-- Task instructions --
All entries must be returned precisely as they appear.

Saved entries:
========================================

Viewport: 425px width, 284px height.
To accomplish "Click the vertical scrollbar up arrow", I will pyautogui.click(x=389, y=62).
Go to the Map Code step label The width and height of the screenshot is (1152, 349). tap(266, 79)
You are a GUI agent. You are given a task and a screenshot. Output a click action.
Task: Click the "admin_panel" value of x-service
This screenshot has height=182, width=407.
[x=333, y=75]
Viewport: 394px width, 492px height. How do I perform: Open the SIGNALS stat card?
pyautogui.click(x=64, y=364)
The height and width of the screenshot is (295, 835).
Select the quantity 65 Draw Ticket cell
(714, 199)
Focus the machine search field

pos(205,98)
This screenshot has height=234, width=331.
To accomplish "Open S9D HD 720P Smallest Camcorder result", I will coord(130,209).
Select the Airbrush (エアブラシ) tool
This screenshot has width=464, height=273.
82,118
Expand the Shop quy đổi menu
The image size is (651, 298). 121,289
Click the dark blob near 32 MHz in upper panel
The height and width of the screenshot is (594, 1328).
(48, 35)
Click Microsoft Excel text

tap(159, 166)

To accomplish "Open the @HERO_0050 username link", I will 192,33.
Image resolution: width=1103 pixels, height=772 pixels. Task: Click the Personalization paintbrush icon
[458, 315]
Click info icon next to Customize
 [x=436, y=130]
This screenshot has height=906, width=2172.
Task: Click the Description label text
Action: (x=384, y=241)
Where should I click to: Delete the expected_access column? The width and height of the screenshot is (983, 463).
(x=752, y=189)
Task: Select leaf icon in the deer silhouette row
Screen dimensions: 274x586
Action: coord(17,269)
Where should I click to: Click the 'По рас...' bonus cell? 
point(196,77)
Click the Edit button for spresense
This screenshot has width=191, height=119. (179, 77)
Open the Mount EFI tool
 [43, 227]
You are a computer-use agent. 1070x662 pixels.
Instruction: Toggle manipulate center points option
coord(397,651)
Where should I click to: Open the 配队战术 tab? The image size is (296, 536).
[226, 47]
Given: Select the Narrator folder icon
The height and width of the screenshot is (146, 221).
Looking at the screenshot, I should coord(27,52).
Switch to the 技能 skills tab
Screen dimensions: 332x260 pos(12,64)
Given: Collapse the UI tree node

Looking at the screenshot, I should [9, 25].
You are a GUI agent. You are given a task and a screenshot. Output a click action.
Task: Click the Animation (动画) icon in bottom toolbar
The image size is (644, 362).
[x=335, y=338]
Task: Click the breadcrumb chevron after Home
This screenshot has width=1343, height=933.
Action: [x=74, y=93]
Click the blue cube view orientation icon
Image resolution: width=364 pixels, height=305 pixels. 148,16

========================================

-- Response --
Viewport: 425px width, 284px height.
To accomplish "Click the vertical scrollbar up arrow", I will pyautogui.click(x=389, y=62).
Go to the Map Code step label The width and height of the screenshot is (1152, 349). tap(266, 79)
You are a GUI agent. You are given a task and a screenshot. Output a click action.
Task: Click the "admin_panel" value of x-service
This screenshot has height=182, width=407.
[x=333, y=75]
Viewport: 394px width, 492px height. How do I perform: Open the SIGNALS stat card?
pyautogui.click(x=64, y=364)
The height and width of the screenshot is (295, 835).
Select the quantity 65 Draw Ticket cell
(714, 199)
Focus the machine search field

pos(205,98)
This screenshot has height=234, width=331.
To accomplish "Open S9D HD 720P Smallest Camcorder result", I will coord(130,209).
Select the Airbrush (エアブラシ) tool
This screenshot has width=464, height=273.
82,118
Expand the Shop quy đổi menu
The image size is (651, 298). 121,289
Click the dark blob near 32 MHz in upper panel
The height and width of the screenshot is (594, 1328).
(48, 35)
Click Microsoft Excel text

tap(159, 166)

To accomplish "Open the @HERO_0050 username link", I will 192,33.
Image resolution: width=1103 pixels, height=772 pixels. Task: Click the Personalization paintbrush icon
[458, 315]
Click info icon next to Customize
 [x=436, y=130]
This screenshot has height=906, width=2172.
Task: Click the Description label text
Action: (x=384, y=241)
Where should I click to: Delete the expected_access column? The width and height of the screenshot is (983, 463).
(x=752, y=189)
Task: Select leaf icon in the deer silhouette row
Screen dimensions: 274x586
Action: coord(17,269)
Where should I click to: Click the 'По рас...' bonus cell? 
point(196,77)
Click the Edit button for spresense
This screenshot has width=191, height=119. (179, 77)
Open the Mount EFI tool
 [43, 227]
You are a computer-use agent. 1070x662 pixels.
Instruction: Toggle manipulate center points option
coord(397,651)
Where should I click to: Open the 配队战术 tab? The image size is (296, 536).
[226, 47]
Given: Select the Narrator folder icon
The height and width of the screenshot is (146, 221).
Looking at the screenshot, I should coord(27,52).
Switch to the 技能 skills tab
Screen dimensions: 332x260 pos(12,64)
Given: Collapse the UI tree node

Looking at the screenshot, I should [9, 25].
You are a GUI agent. You are given a task and a screenshot. Output a click action.
Task: Click the Animation (动画) icon in bottom toolbar
The image size is (644, 362).
[x=335, y=338]
Task: Click the breadcrumb chevron after Home
This screenshot has width=1343, height=933.
Action: [x=74, y=93]
Click the blue cube view orientation icon
Image resolution: width=364 pixels, height=305 pixels. 148,16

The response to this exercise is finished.